[Start of Attachment]
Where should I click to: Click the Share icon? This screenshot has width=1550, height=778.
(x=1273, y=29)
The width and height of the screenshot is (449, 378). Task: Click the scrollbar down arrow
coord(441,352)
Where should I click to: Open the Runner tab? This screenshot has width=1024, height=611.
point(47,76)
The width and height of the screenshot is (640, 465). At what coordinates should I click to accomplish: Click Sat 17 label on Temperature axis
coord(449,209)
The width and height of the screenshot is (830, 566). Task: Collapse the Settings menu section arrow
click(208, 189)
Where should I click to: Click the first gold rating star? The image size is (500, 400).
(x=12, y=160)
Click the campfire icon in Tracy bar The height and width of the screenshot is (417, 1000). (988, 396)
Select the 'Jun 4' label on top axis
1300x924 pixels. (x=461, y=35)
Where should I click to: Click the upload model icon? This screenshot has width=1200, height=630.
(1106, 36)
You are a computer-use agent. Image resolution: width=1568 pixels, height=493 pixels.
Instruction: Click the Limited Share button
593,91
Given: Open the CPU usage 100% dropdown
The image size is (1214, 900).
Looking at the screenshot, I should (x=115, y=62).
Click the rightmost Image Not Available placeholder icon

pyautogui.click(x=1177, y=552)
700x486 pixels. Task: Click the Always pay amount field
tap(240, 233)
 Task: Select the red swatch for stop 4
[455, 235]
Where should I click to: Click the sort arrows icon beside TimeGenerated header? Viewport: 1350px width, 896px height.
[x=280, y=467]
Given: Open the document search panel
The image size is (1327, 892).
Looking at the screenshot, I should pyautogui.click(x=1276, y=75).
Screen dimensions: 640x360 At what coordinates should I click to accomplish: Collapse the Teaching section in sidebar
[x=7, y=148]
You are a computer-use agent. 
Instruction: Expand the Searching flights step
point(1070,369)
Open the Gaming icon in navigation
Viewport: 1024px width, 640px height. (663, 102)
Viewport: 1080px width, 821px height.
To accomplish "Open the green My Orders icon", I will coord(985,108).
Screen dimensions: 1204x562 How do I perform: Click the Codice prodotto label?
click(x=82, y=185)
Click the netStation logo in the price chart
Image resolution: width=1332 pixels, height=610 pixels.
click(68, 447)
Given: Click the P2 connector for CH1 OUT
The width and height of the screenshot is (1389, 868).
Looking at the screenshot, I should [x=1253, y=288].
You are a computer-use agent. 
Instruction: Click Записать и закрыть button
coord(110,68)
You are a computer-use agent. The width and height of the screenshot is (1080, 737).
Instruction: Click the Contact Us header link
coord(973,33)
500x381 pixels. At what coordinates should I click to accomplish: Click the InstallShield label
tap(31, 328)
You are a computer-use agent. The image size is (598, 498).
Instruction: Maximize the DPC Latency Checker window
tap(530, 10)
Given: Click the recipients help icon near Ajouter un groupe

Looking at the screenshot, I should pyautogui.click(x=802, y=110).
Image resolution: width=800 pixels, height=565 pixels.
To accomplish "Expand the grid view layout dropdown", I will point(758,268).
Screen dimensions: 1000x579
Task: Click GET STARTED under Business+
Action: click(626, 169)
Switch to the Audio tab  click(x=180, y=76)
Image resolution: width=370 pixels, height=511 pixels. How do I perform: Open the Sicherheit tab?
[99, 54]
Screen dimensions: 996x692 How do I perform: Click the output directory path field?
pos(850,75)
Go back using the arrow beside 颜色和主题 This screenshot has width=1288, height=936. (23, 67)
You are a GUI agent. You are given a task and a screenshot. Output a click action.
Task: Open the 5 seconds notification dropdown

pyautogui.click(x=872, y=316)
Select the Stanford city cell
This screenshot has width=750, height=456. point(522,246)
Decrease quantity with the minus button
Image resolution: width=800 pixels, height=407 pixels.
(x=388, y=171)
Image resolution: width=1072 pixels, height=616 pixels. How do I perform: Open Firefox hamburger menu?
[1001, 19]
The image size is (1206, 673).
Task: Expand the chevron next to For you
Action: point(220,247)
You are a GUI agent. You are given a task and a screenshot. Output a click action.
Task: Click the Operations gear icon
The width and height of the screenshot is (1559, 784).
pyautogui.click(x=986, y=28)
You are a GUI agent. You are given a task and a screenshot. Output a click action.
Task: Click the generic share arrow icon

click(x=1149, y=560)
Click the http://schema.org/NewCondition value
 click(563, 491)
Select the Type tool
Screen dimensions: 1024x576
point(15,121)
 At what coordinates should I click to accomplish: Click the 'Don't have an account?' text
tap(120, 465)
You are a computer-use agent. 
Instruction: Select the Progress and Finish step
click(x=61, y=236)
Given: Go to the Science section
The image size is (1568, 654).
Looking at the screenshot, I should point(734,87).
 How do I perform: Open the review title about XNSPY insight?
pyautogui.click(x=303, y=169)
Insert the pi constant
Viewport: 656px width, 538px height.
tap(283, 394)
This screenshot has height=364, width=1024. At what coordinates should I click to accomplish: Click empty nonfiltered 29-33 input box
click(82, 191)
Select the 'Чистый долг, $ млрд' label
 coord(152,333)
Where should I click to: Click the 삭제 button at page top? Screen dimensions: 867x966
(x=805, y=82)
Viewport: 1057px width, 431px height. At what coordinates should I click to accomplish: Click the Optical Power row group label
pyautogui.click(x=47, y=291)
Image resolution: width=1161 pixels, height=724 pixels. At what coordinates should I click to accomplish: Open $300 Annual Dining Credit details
[End of Attachment]
• _Exercise requirements_: Beginning at the first line above, repeat exactly until the line containing "Click the campfire", which is included.

• _Result for this exercise_:
Where should I click to: Click the Share icon? This screenshot has width=1550, height=778.
(x=1273, y=29)
The width and height of the screenshot is (449, 378). Task: Click the scrollbar down arrow
coord(441,352)
Where should I click to: Open the Runner tab? This screenshot has width=1024, height=611.
point(47,76)
The width and height of the screenshot is (640, 465). At what coordinates should I click to accomplish: Click Sat 17 label on Temperature axis
coord(449,209)
The width and height of the screenshot is (830, 566). Task: Collapse the Settings menu section arrow
click(208, 189)
Where should I click to: Click the first gold rating star? The image size is (500, 400).
(x=12, y=160)
Click the campfire icon in Tracy bar The height and width of the screenshot is (417, 1000). (988, 396)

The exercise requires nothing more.